The Elements of Typographic Style by Robert Bringhurst is the most beautiful book I've ever held in my hand. This stunning piece of readable art shows Bringhurst's love for the craft of design, typography and writing, and his mastery of these subject, a result of his life-long devotion to them. I am not a professional typographer, but I enjoyed glancing at, reading and appreciating every page of this book. I recommend you order your copy right now. I recommend the softcover version.
To increase your appetite, here are some sample pages from the book. These are from a scan of the previous edition, the actual book is much nicer due to the higher resolution of print (about 5-10x higher than your screen).
Some of my favorite quotes from the book, which apply to not just to typography.
By all means break the rules, and break them beautifully, deliberately and well.

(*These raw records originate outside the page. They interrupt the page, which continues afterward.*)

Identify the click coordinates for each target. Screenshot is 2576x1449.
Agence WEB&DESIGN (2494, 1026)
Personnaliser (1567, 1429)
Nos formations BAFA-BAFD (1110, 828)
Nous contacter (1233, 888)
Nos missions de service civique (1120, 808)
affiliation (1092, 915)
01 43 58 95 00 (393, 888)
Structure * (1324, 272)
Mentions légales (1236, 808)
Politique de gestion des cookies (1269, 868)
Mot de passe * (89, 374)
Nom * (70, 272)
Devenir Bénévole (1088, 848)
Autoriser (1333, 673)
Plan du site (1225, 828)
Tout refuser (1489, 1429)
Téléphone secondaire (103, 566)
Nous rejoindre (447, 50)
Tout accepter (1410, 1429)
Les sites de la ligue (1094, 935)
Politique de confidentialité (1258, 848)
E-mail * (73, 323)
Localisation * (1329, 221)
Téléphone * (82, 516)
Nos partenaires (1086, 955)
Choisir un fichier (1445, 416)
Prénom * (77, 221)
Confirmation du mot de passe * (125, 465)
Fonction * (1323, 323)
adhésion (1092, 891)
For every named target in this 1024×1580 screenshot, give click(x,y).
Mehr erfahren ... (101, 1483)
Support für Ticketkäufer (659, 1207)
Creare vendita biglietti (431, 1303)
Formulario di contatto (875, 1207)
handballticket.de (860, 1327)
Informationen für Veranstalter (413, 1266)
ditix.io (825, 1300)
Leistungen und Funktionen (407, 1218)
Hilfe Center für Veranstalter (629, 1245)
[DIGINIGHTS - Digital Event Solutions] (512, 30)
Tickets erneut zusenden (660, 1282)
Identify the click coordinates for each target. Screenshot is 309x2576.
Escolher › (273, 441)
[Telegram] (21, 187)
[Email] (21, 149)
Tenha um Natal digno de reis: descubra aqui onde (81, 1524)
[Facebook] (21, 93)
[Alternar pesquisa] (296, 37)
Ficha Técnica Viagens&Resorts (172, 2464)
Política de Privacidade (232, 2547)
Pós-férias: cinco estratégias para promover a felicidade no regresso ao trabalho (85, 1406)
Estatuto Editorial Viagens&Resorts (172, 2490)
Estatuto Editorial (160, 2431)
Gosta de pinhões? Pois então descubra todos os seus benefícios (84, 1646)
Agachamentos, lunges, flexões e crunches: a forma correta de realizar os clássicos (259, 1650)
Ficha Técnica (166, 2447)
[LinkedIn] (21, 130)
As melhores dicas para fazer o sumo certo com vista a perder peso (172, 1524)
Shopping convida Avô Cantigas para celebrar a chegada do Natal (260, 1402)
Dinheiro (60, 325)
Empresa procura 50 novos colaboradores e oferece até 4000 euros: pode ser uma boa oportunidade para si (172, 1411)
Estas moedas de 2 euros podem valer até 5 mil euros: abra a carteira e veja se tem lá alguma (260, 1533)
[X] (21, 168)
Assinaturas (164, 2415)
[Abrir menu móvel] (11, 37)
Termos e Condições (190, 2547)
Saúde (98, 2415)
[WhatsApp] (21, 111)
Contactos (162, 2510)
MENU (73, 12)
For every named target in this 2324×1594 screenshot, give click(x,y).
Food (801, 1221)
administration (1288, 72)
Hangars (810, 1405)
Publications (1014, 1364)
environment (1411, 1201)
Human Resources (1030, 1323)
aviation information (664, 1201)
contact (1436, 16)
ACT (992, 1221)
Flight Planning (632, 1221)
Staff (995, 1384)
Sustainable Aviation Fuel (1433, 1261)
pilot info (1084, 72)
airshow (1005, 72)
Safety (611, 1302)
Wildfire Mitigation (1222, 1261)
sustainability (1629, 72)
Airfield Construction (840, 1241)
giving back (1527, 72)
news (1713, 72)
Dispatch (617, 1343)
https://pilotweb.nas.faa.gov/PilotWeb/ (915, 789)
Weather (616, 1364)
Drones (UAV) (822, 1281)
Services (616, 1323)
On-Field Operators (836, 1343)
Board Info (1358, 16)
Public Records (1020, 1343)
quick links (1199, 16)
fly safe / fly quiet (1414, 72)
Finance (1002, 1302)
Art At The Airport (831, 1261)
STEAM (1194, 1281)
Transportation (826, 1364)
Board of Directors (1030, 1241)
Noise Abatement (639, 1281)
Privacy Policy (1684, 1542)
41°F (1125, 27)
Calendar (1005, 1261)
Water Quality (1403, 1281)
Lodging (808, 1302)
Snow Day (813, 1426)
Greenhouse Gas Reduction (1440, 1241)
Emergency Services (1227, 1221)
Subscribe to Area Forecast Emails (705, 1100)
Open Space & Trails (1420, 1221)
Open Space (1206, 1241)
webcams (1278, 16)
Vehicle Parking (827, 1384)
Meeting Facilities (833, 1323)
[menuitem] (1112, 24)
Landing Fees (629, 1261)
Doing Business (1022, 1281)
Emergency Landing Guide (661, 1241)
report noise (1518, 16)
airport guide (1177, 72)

Using what there is to best advantage almost always means using less than what is available.
Consistency is one of the forms of beauty. Contrast is another.
Choose [your library of faces] slowly and well. Stay with your first choices long enough to learn their virtues and limitations before you move on.
With type as with philosophy, music and food, it is better to have a little of the best than to be swamped with the derivative, the careless, the routine.
Every alphabet is a culture.
On mathematics in typography: The mathematics are not here to impose drudgery upon anyone. On the contrary, they are here entirely for pleasure. They are here for the pleasure of those who like to examine what they are doing, or what they might do or have already done, perhaps in the hope of doing it still better.
Don't restate the obvious [regarding the use of running headers in books].
Architects build perfectly proportioned kitchens, living rooms and bedrooms in which their clients will make, among other things, a mess. Typographers likewise build perfectly proportioned pages, then distort them on demand. The text takes precedence over the purity of the design.
The state of the art has more by far to do with the knowledge and skill of its practitioners than with the subtleties of their tools, but tools can constrain that skill or set if free. The limitations of the tools are therefore also of some interest.
Like a forest or a garden or a field, an honest page of letters can absorb – and will repay – all the attention it is given. Much type now, however, is delivered to computer screens. The best computer monitors now sold have barely adequate resolution (220 dpi: roughly a third the current norm for laser printers and less than a tenth of the norm for professional offset printing). When texts disintegrate into pixels, the eye goes looking for distraction, which the screen is all too able to provide... The underlying problem is that the scvreen mimics the sky instead of the earth. Note: a flagship phone in 2022 has approximately 500 pixels per inch. The 4K monitor I'm typing on has abour 200 pixels per inch.